Chez de nombreux animaux, les couleurs et motifs de la peau jouent un rôle essentiel, que ce soit pour le camouflage, la communication ou la thermorégulation. Chez le serpent des blés, certaines lignées présentent des couleurs rouges, jaunes ou roses, et leurs taches dorsales peuvent se fondre ou former des rayures. Quels sont les mécanismes génétiques et cellulaires qui déterminent ces motifs colorés? Une équipe de l’Université de Genève (UNIGE) a découvert qu’un gène, CLCN2, est impliqué dans ces variations. Cette étude, à lire dans Genome Biology, ouvre de nouvelles perspectives sur l’évolution et la génétique de la coloration animale.
Les couleurs et motifs des serpents des blés (Pantherophis guttatus) sont liés à la disposition et localisation des chromatophores, des cellules présentes dans le tégument de nombreux animaux et contenant des pigments ou des cristaux qui réfléchissent la lumière. Si ces reptiles ont habituellement un dos parsemé de taches rouges cerclées de noir sur fond orangé, et un motif ventral en damier noir et blanc, ils peuvent aussi présenter une grande diversité d’autres couleurs et motifs.
Parmi les variations fréquemment rencontrées figure le variant «Motley», dont les taches dorsales sont fusionnées ou interrompues, créant un motif plus linéaire. Quant au variant «Stripe», il arbore des bandes longitudinales continues sur le dos. Ces deux déclinaisons partagent la même caractéristique d’un ventre uniforme, sans présence du damier typique.
Un gène unique responsable de différents motifs
L’équipe dirigée par Athanasia Tzika et Michel Milinkovitch, respectivement maître d’enseignement et de recherche et professeur au Département de génétique et évolution de la Faculté des sciences de l’UNIGE, a souhaité caractériser ces mutations. À la suite de croisements entre des serpents Motley et Stripe ainsi que du séquençage du génome des descendants, les scientifiques ont identifié que ces deux mutations ne concernaient qu’un seul et unique gène: CLCN2. Celui-ci code une protéine qui se situe au niveau des membranes cellulaires et forme un canal pour le transport des ions chlorures de part et d’autre de la membrane. La répartition différente des ions crée une différence de charges électriques entre l’intérieur et l’extérieur de la cellule pour permettre la transmission de signaux cellulaires.

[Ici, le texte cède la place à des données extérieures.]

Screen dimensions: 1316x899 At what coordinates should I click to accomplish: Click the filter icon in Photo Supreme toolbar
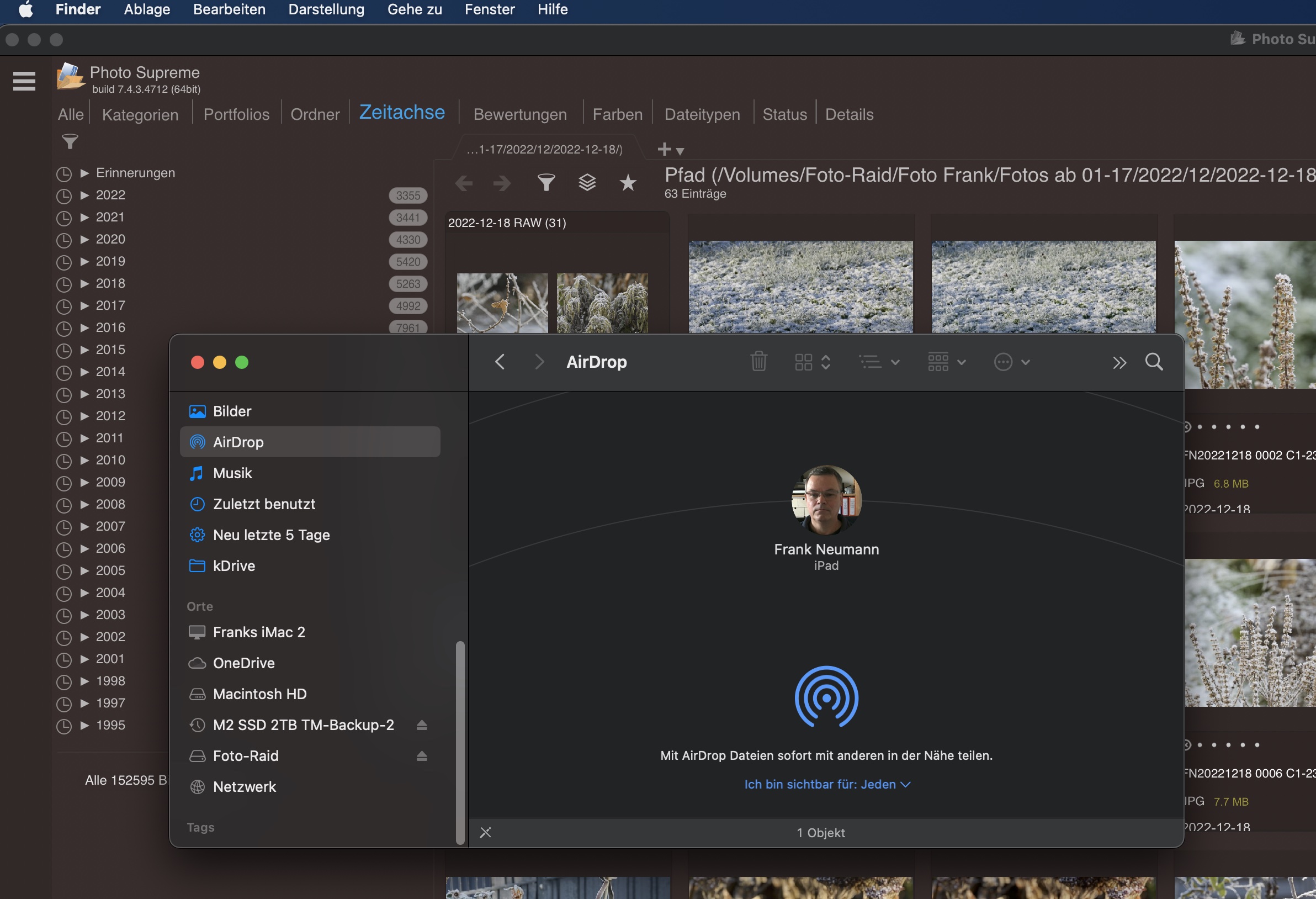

Chez les serpents Motley, il ne s’agit pas d’une mutation dans le gène mais d’une forte baisse de son niveau d’expression. Chez les serpents Stripe, en revanche, il s’agit de l’insertion d’un petit morceau d’ADN – ou transposon - dans le gène CLCN2 qui rend la protéine inactive. «Ces résultats étaient très surprenants, car chez l’homme ou la souris, le canal CLCN2 est essentiel à l’activité des neurones et les mutations dans ce gène sont liées à des pathologies très graves, telles que la leucoencéphalopathie, une maladie touchant la substance blanche du cerveau», expliquent Sophie Montandon et Pierre Beaudier, chercheurs dans le laboratoire Milinkovitch/Tzika et co-premiers auteurs de l’étude. «Nous avons donc mis au point des expériences de génétique chez le serpent des blés pour inactiver le gène CLCN2. Les mutants ainsi obtenus présentaient la forme Stripe, ce qui nous a permis de confirmer qu’il s’agissait bien du gène recherché.»
Un acteur inattendu dans la formation des motifs
Afin de mieux comprendre le rôle de CLCN2, les scientifiques ont recherché dans quels organes et cellules ce gène s’exprime chez le serpent des blés. Les analyses transcriptomiques ont révélé que CLCN2 est exprimé dans le cerveau adulte - comme chez la souris et l’homme, mais aussi dans les chromatophores pendant l’embryogenèse. Les scientifiques se sont alors intéressés à l’apparition des motifs de coloration au cours du développement embryonnaire. Ils et elles ont observé que chez les mutants, les chromatophores ne parviennent pas à s’agréger correctement pour former les taches caractéristiques : à la place, ils s’organisent en rayures, visibles chez les individus de type Stripe. «Nos résultats montrent qu’une mutation du gène CLCN2 chez le serpent des blés ne provoque pas de trouble cérébral ou du comportement. En revanche, la protéine joue un rôle essentiel, et jusqu’alors inconnu, dans le développement des motifs de coloration», conclut Asier Ullate-Agote, co-premier auteur de l’étude.
La suite de l’étude visera à mieux comprendre le rôle du canal à ions chlorures CLCN2 dans la membrane des chromatophores, et en particulier comment il influence les interactions entre ces cellules pigmentaires. L’objectif est de décrypter les mécanismes cellulaires qui permettent l’émergence de la spectaculaire diversité des motifs de coloration observés chez le serpent des blés, mais aussi chez d’autres reptiles.